Restate the entries word for word, omitting nothing.

**THE RECORDS:**
---
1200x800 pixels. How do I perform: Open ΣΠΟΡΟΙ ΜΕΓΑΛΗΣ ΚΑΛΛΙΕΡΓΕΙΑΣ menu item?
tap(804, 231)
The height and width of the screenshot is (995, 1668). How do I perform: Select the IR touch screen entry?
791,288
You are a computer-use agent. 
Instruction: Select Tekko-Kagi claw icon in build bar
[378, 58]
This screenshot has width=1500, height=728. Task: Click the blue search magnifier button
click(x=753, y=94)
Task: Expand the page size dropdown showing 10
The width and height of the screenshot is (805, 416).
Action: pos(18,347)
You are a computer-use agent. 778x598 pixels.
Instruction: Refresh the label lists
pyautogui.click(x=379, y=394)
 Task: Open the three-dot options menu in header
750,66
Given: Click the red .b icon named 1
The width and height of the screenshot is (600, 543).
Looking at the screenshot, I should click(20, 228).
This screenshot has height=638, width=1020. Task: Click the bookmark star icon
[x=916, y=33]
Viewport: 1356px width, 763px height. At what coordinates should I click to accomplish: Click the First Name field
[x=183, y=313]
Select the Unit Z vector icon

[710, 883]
---
**YOUR RESPONSE:**
1200x800 pixels. How do I perform: Open ΣΠΟΡΟΙ ΜΕΓΑΛΗΣ ΚΑΛΛΙΕΡΓΕΙΑΣ menu item?
tap(804, 231)
The height and width of the screenshot is (995, 1668). How do I perform: Select the IR touch screen entry?
791,288
You are a computer-use agent. 
Instruction: Select Tekko-Kagi claw icon in build bar
[378, 58]
This screenshot has width=1500, height=728. Task: Click the blue search magnifier button
click(x=753, y=94)
Task: Expand the page size dropdown showing 10
The width and height of the screenshot is (805, 416).
Action: pos(18,347)
You are a computer-use agent. 778x598 pixels.
Instruction: Refresh the label lists
pyautogui.click(x=379, y=394)
 Task: Open the three-dot options menu in header
750,66
Given: Click the red .b icon named 1
The width and height of the screenshot is (600, 543).
Looking at the screenshot, I should click(20, 228).
This screenshot has height=638, width=1020. Task: Click the bookmark star icon
[x=916, y=33]
Viewport: 1356px width, 763px height. At what coordinates should I click to accomplish: Click the First Name field
[x=183, y=313]
Select the Unit Z vector icon

[710, 883]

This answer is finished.